(WHAT TO PRODUCE)
What is the number of lines in these entries that contain "agent"? State it alone.

(STORED DATA)
* * * *
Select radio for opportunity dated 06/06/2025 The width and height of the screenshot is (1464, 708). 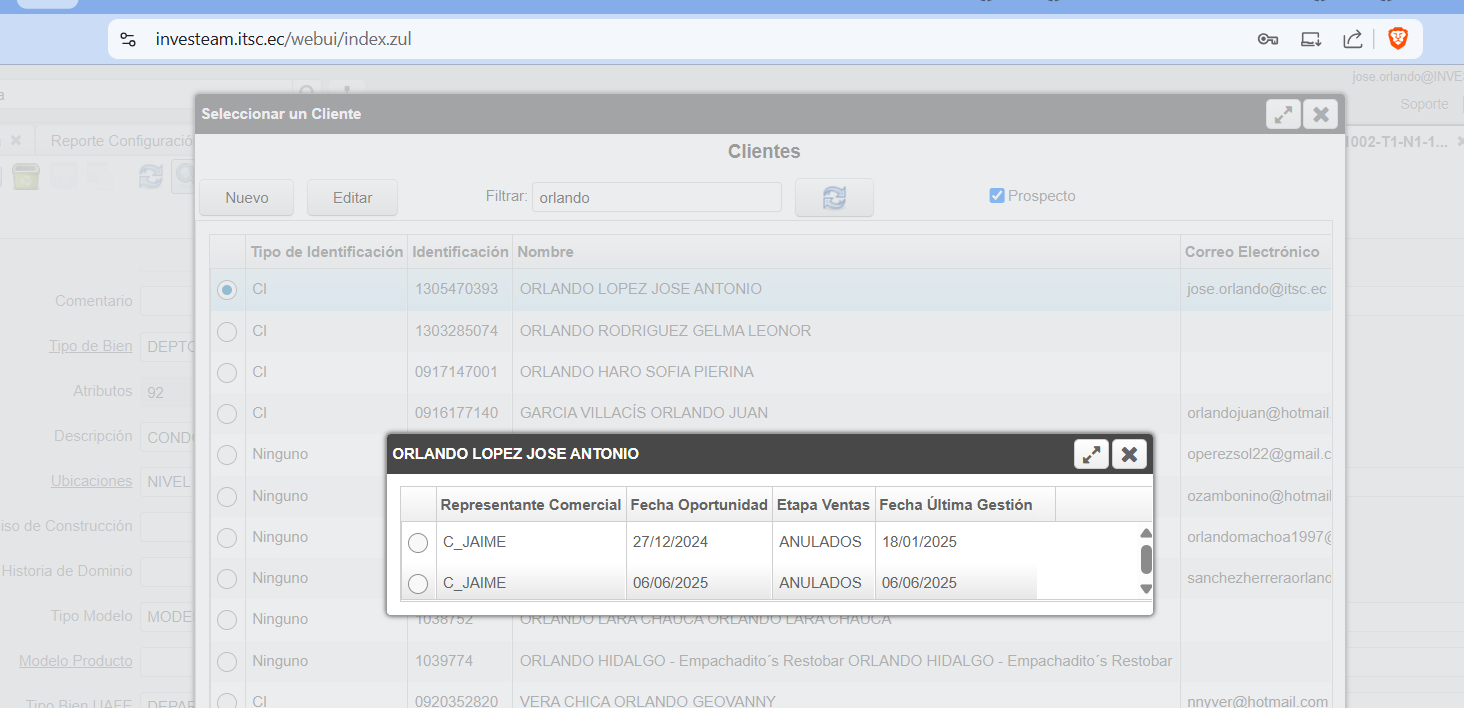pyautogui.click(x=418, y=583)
* * * *
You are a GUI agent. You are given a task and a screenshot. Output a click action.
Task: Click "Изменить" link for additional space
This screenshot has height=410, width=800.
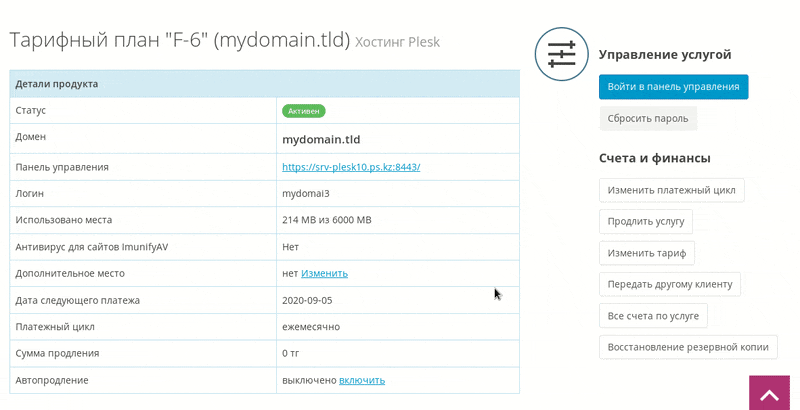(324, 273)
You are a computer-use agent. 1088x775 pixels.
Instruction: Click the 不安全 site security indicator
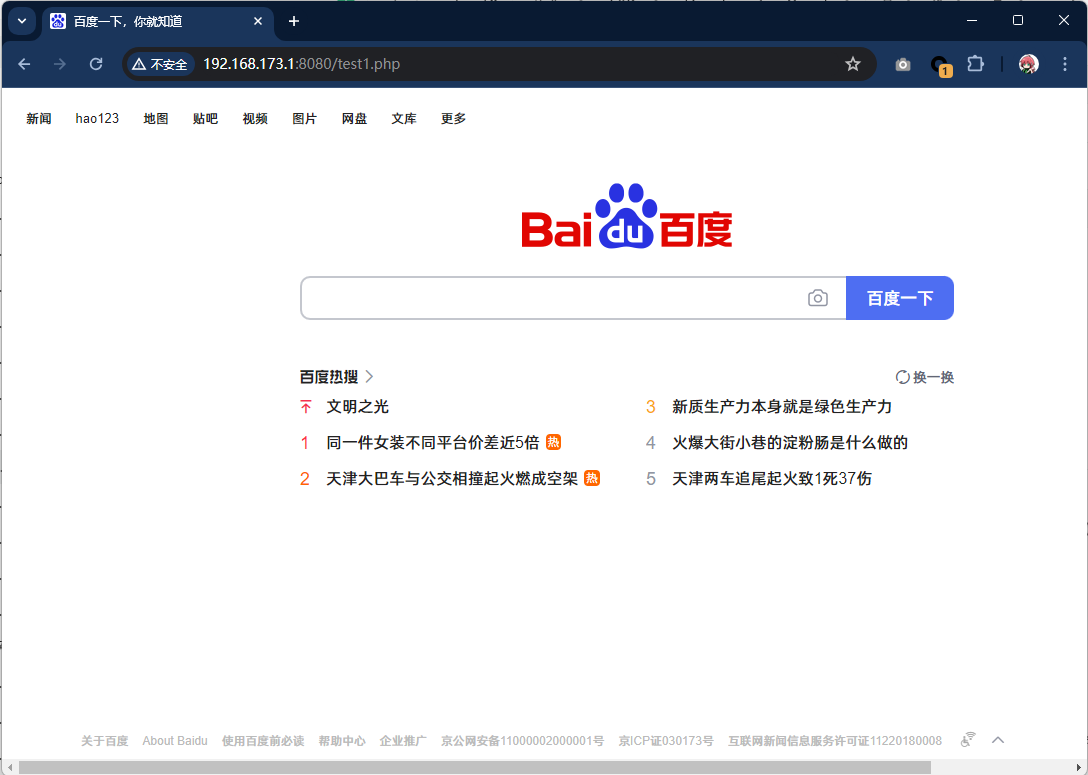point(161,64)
* * * *
(TASK OUTPUT)
2